■ **EXERCISE PROMPT**
Ignoring pictures, transcribe exactly the lines between the one containing "Given: Click the Vipps orange logo icon" and the end of the material, both included.

■ **GIVEN INFORMATION**
⟨

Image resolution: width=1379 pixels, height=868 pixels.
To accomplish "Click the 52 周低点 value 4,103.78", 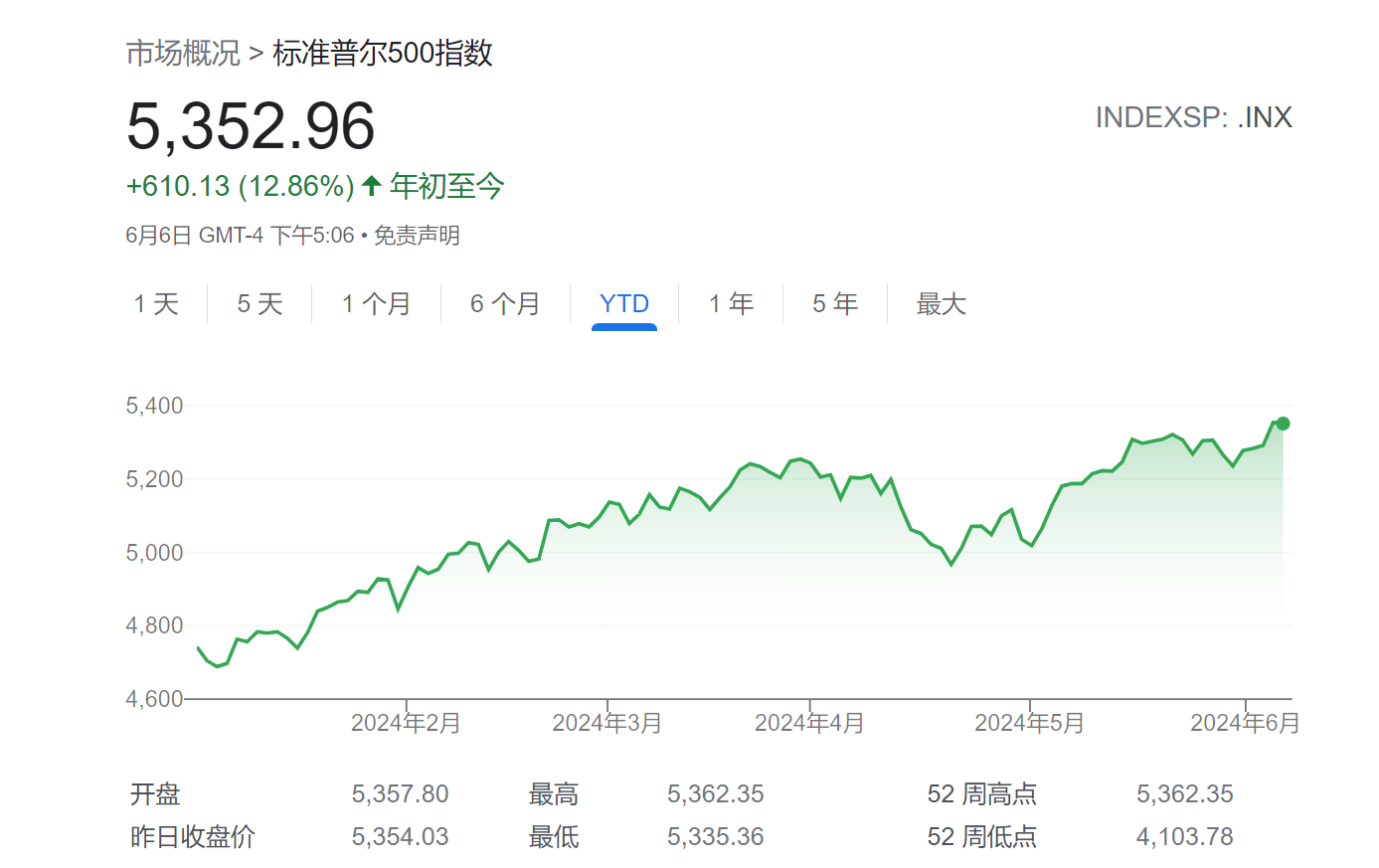I will tap(1184, 837).
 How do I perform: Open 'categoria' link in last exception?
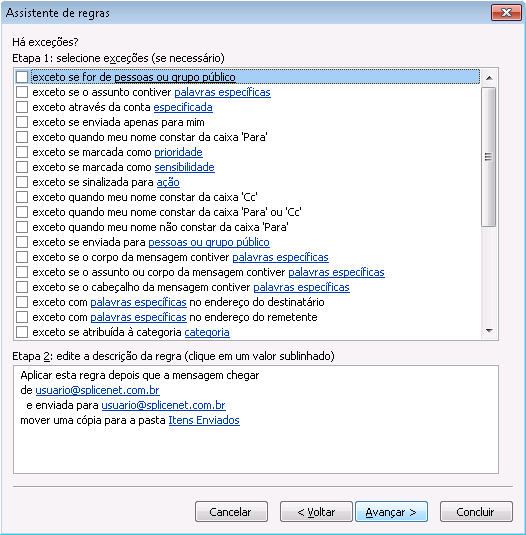point(207,332)
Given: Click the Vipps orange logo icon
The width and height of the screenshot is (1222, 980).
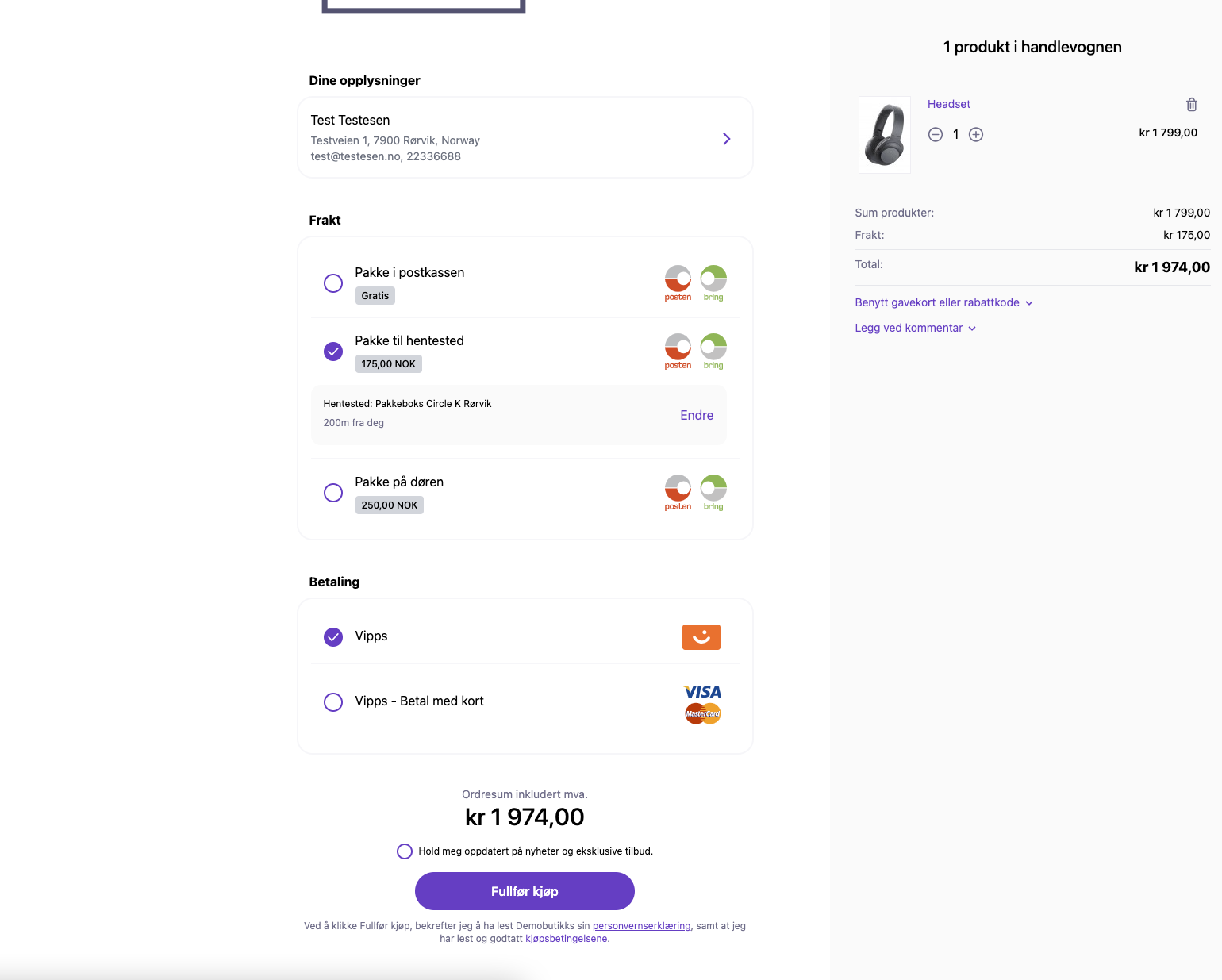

⟩

■ **EXPECTED OUTPUT**
Given: Click the Vipps orange logo icon
The width and height of the screenshot is (1222, 980).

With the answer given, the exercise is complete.